Task instructions: Below are some records. Print exactly the lines between the one holding "Given: Click the TOW LIMITATION field" and the one holding "Focus the Role", inclusive, and nothing else.
---------- Data listing
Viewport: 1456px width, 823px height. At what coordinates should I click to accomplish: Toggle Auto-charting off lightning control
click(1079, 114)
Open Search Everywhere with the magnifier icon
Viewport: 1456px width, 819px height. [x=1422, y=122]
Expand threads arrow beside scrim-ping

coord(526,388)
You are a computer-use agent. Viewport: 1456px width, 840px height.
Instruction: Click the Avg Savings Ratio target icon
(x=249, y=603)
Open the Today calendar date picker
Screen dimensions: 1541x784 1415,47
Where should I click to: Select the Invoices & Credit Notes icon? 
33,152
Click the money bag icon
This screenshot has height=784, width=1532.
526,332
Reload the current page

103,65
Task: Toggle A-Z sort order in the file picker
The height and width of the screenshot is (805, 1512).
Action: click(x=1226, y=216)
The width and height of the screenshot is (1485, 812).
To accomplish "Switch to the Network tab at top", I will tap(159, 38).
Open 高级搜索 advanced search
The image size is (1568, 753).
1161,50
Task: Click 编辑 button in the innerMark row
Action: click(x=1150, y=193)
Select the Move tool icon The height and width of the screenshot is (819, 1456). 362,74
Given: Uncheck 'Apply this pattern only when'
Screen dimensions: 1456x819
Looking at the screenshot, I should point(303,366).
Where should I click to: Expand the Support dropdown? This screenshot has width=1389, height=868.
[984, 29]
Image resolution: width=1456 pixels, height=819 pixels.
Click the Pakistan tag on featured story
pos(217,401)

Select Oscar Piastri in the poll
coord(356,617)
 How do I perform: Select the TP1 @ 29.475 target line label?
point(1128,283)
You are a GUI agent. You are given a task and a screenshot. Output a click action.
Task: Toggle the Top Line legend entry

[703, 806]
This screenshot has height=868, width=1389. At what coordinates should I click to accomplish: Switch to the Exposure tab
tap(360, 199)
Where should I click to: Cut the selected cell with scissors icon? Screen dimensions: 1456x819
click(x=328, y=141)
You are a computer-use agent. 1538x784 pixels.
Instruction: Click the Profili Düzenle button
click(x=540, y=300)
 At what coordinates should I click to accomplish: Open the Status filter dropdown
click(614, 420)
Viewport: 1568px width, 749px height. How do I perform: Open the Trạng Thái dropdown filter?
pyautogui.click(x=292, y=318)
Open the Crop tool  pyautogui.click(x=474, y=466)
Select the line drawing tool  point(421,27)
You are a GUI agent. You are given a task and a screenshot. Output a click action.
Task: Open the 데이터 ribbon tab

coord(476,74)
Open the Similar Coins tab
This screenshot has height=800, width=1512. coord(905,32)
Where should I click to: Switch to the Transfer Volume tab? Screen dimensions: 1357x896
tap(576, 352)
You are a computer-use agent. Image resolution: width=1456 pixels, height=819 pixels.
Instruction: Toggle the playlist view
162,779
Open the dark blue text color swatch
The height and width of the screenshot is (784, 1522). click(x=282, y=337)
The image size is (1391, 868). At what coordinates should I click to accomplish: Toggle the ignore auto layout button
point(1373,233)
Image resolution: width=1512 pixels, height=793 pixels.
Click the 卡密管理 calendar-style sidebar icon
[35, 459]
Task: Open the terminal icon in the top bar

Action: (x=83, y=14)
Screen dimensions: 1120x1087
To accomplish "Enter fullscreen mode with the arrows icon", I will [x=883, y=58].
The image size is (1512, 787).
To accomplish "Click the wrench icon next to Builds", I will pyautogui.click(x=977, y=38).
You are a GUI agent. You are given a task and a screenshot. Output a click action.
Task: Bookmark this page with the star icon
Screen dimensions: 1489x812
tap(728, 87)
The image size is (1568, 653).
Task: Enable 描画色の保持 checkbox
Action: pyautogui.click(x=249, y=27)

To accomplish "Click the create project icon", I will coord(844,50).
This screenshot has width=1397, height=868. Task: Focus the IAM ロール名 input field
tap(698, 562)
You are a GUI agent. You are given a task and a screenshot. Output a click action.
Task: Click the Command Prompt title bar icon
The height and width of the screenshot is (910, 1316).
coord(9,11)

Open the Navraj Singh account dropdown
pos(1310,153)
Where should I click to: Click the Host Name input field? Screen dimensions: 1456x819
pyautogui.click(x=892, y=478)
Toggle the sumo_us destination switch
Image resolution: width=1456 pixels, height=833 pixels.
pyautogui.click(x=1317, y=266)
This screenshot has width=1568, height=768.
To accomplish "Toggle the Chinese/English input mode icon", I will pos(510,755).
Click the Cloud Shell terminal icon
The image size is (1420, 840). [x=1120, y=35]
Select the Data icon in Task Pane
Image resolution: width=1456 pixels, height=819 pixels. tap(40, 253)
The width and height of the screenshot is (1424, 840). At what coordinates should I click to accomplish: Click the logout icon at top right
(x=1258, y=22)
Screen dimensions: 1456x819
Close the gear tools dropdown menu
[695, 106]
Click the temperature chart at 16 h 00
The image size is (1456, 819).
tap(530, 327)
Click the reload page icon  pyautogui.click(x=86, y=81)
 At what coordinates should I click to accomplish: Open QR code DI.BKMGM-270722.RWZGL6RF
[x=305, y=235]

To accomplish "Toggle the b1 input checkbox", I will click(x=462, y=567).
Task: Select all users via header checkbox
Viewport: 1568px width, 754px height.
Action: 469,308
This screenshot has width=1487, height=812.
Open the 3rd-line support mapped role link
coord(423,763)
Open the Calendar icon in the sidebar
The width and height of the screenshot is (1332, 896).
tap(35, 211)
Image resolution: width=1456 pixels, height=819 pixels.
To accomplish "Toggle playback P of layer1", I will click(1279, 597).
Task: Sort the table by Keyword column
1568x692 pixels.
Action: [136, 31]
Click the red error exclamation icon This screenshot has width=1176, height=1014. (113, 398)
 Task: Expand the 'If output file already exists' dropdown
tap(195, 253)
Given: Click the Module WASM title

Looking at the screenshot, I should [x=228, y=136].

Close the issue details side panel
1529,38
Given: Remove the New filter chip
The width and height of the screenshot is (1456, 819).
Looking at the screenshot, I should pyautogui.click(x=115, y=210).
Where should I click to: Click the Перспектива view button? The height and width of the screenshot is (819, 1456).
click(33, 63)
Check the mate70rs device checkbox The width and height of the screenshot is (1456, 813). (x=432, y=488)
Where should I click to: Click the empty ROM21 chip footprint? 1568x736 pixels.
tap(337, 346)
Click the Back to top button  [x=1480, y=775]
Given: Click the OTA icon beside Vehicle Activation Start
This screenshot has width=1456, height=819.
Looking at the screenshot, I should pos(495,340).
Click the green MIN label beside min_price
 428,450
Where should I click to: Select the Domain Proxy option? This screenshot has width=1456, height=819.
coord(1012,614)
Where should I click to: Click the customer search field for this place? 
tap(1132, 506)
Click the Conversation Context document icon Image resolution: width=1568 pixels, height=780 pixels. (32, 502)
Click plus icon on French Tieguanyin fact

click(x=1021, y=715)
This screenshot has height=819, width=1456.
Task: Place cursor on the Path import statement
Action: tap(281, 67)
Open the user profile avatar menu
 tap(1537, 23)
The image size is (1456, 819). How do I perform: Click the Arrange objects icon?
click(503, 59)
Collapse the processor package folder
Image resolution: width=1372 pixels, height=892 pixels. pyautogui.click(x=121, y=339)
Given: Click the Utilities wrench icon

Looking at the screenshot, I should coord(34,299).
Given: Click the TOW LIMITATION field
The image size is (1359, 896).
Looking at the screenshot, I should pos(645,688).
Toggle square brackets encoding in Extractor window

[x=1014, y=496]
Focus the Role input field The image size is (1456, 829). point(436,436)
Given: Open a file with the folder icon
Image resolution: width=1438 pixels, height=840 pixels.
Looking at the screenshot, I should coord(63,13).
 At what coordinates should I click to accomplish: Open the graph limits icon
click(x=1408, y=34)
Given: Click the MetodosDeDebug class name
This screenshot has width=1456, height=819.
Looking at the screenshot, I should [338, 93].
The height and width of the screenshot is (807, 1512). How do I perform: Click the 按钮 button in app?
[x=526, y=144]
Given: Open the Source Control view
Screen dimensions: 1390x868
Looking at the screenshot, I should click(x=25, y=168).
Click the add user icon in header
--------------------
Reply:
Given: Click the TOW LIMITATION field
The image size is (1359, 896).
Looking at the screenshot, I should pos(645,688).
Toggle square brackets encoding in Extractor window

[x=1014, y=496]
Focus the Role input field The image size is (1456, 829). point(436,436)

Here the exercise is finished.